The final solution set within the interval $[0, 2\pi)$ is $x = 0, \frac{\pi}{3}, \pi, \frac{5\pi}{3}$.
Knowledge Notes:
The problem involves solving a trigonometric equation over a specific interval. The process includes the following knowledge points:
Double-Angle Formula: The double-angle formula for sine, $sin(2x) = 2sin(x)cos(x)$, is used to transform the original equation into a more solvable form.
Factoring: The ability to factor out common terms, such as $sin(x)$ in this case, simplifies the equation into a product of factors.
Zero Product Property: If a product of factors equals zero, at least one of the factors must be zero.
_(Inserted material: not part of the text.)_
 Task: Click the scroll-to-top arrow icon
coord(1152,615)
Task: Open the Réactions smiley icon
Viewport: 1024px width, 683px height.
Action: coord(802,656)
This property allows us to set each factor equal to zero and solve for $x$ separately.
Inverse Trigonometric Functions: The use of inverse functions, such as $\arcsin$ and $\arccos$, helps to find the angle whose sine or cosine is a given value.
Symmetry and Periodicity of Trigonometric Functions: Understanding that sine and cosine functions are periodic and symmetric allows us to find additional solutions within the given interval.
Interval Consideration: The solutions must be within the interval $[0, 2\pi)$. This requires checking each solution to ensure it falls within the specified range.
Simplification: The process involves simplifying expressions and combining like terms to find the most concise form of the solution set.
By applying these concepts, the problem-solving process systematically finds all solutions to the trigonometric equation within the given interval.